- Page extract:
************
SRI AUROBINDO’S ATTEMPTED INTERVENTION

It is not widely known that Sri Aurobindo was in favour of accepting the Cripp’s proposal. Despite being in the spiritual field, Sri Aurobindo closely followed the events concerning India’s freedom struggle. Sri Aurobindo listened to Sir Stafford Cripps’ radio broadcast of March 30, 1942, in which the offer was announced. Sri Aurobindo was so elated that he sent Sir Stafford Cripps a telegram on March 31, 1942, expressing his appreciation to Sir Cripps for that offer and hoping that this offer would be accepted and ‘the right use made of it putting aside all discords and divisions.’ Sri Aurobindo concluded his telegram by offering his pubic adhesion ‘in case it can be of any help in your work.’ [15] Sri Aurobindo did not stop there and sent personal messages to C. Rajagopalachari, one of the members of the Congress High Command, and to B.S. Moonje, leader of the Hindu Mahasabha, and sent his lawyer-disciple Shri S. Duraiswamy Iyer to the Congress Working Committee members at Delhi. Shri S. Duraiswamy Iyer was a disciple of Sri Aurobindo and a distinguished Madras lawyer and a friend of C. Rajagopalachari, one of the prominent Cogress leaders from Madras province.
************
- Data segment:
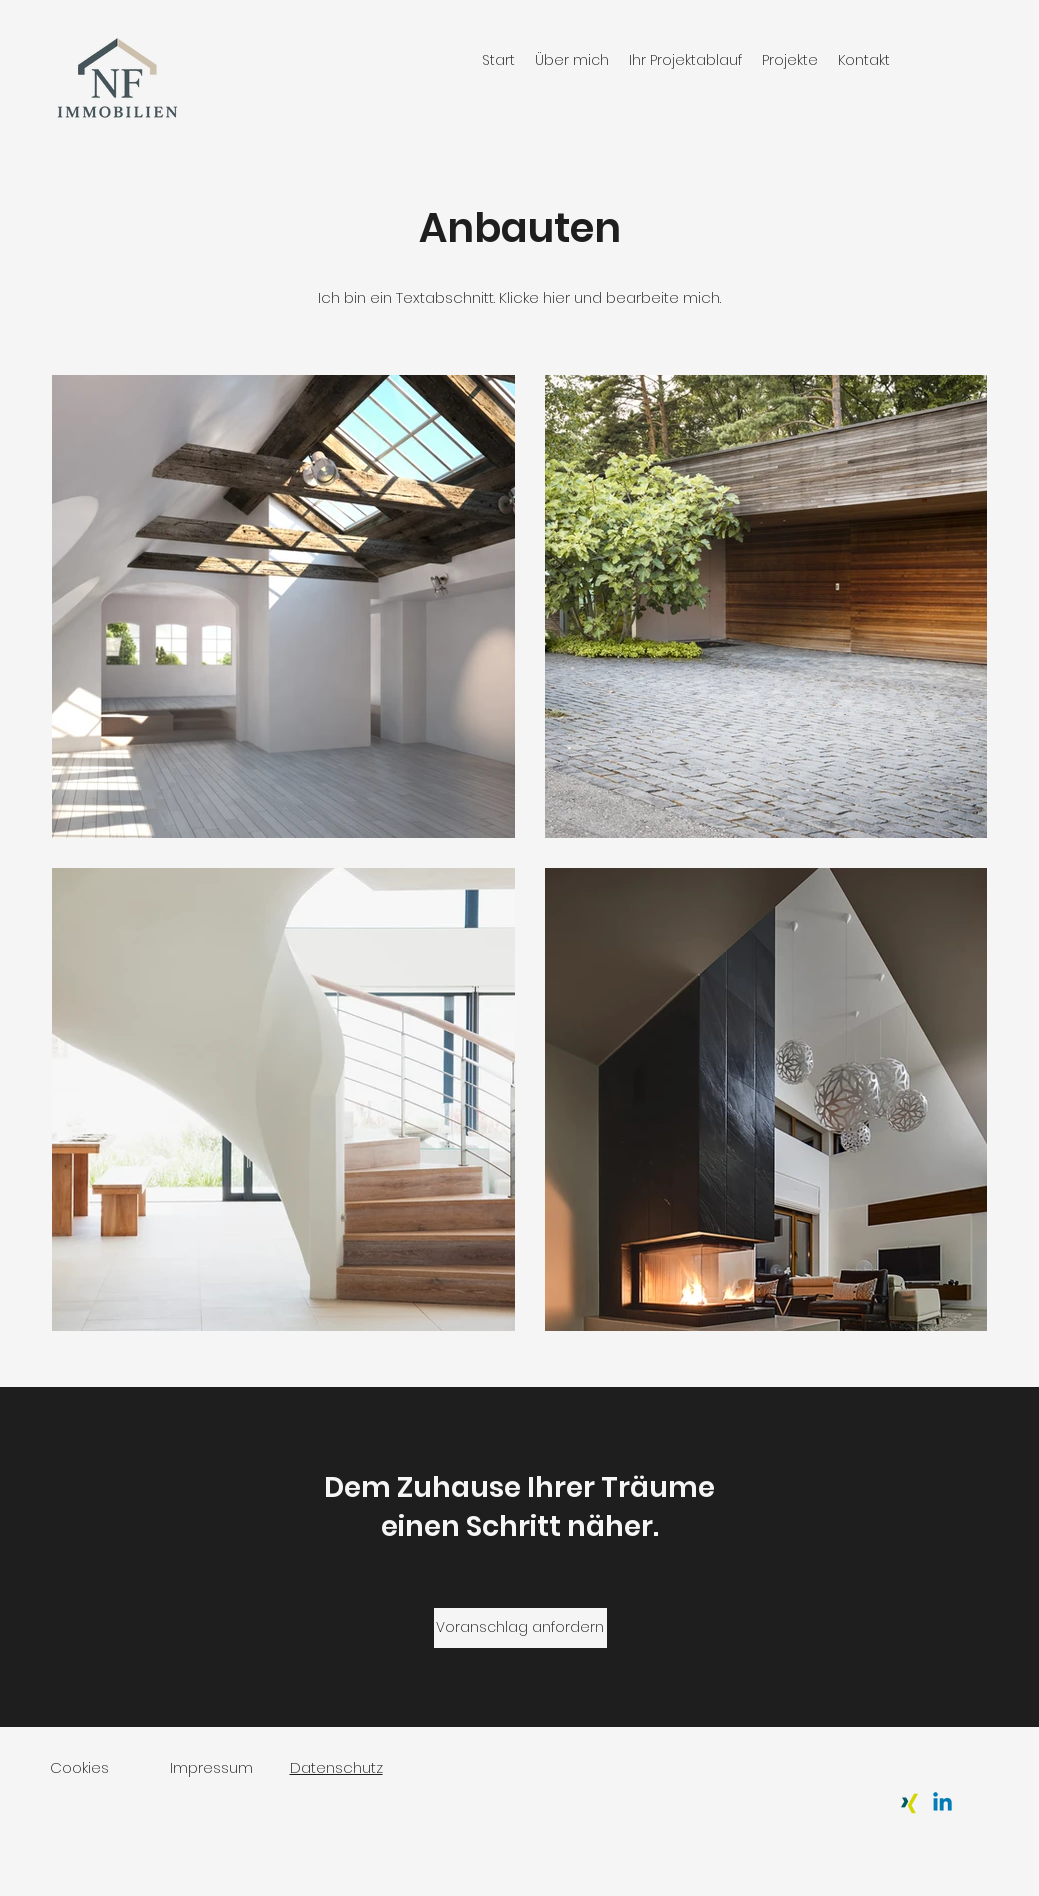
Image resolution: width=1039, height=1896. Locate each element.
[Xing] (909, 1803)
************
- Exercise 1: Condense the paragraph of the passage on Sri Aurobindo's intervention that begins "It is not widely known" into a shorter version that keeps its main facts.
- Exercise 2: Carry on the account of Sri Aurobindo's attempted intervention from the point where it stops.

- Exercise answer 1: Though devoted to spiritual work, Sri Aurobindo closely followed India's freedom struggle and, as few know, favored accepting the Cripps proposal. After hearing Sir Stafford Cripps announce the offer in a radio broadcast on March 30, 1942, he telegraphed Cripps on March 31. The telegram expressed his appreciation, hoped the offer would be accepted and used rightly with discords and divisions set aside, and offered his public support if it would help. He also sent personal messages to C. Rajagopalachari of the Congress High Command and to B.S. Moonje, leader of the Hindu Mahasabha. He sent his disciple S. Duraiswamy Iyer, a distinguished Madras lawyer and a friend of Rajagopalachari, to the Congress Working Committee members at Delhi.

- Exercise answer 2:
GANDHI’S MYSTERIOUS COMMENT TO SRI AUROBINDO’S EMISSARY

In the introductory note given to Mr. Duraiswamy Iyer for the Congress Working Committee members, Sri Aurobindo wrote: “In view of the urgency of the situation I am sending Mr. Duraiswamy Iyer to convey my views on the present negotiations and my reasons for pressing on Indian leaders the need of a settlement. He is accredited to speak for me.” [16]

After renouncing politics and taking up ascetic life in Pondichery in April 1910, this was probably the only overt attempt by Sri Aurobindo to intercede with Indian independence movement. In an article, Prof. Samar Guha has written that Sri Aurobindo also sent a special messenger [Duraiswami] to Gandhiji urging him to accept the Cripps proposals. DECLINING THE REQUEST OF A GREAT SOUL LIKE SRI AUROBINDO, GANDHIJI SAID TO MR. DURAISWAMI: “THIS MEANS I HAVE TO FIGHT SUBHAS!”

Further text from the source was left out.